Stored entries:
☆ ☆ ☆ ☆ ☆
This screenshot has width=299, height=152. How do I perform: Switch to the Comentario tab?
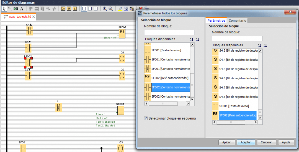coord(237,21)
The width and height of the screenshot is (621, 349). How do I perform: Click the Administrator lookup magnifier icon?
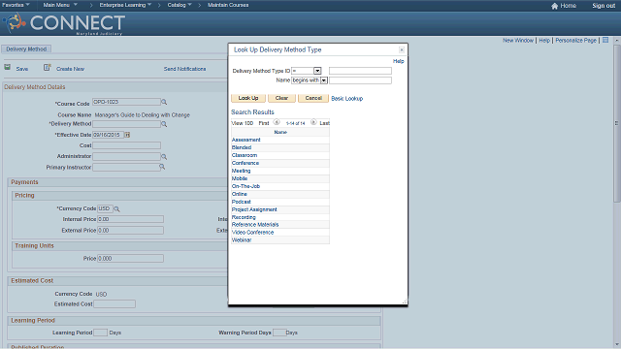click(164, 157)
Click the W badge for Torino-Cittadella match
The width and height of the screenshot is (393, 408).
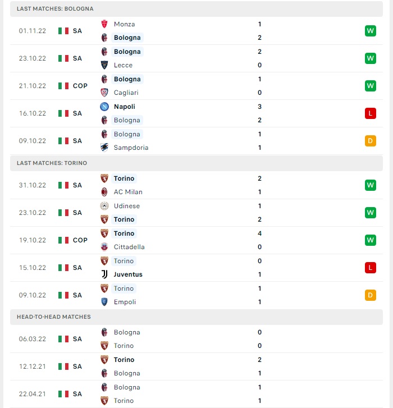click(371, 240)
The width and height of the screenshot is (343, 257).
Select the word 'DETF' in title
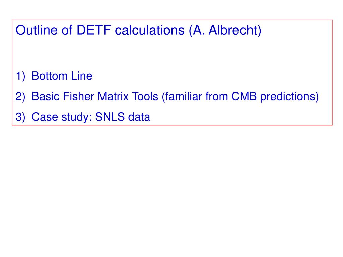(94, 30)
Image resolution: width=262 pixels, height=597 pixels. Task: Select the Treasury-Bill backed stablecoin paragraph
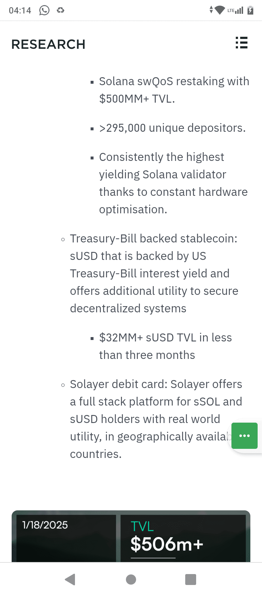[154, 273]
☆ ☆ ☆ ☆ ☆
▶ _EXERCISE GOAL_
What the reply must contain is an exact transcription of the data above and none of its pictures.

▶ _OUTPUT FOR THIS EXERCISE_
This screenshot has width=299, height=152. How do I perform: Switch to the Comentario tab?
coord(237,21)
The width and height of the screenshot is (621, 349). How do I perform: Click the Administrator lookup magnifier icon?
click(164, 157)
Click the W badge for Torino-Cittadella match
The width and height of the screenshot is (393, 408).
click(371, 240)
The width and height of the screenshot is (343, 257).
Select the word 'DETF' in title
(94, 30)
Image resolution: width=262 pixels, height=597 pixels. Task: Select the Treasury-Bill backed stablecoin paragraph
[154, 273]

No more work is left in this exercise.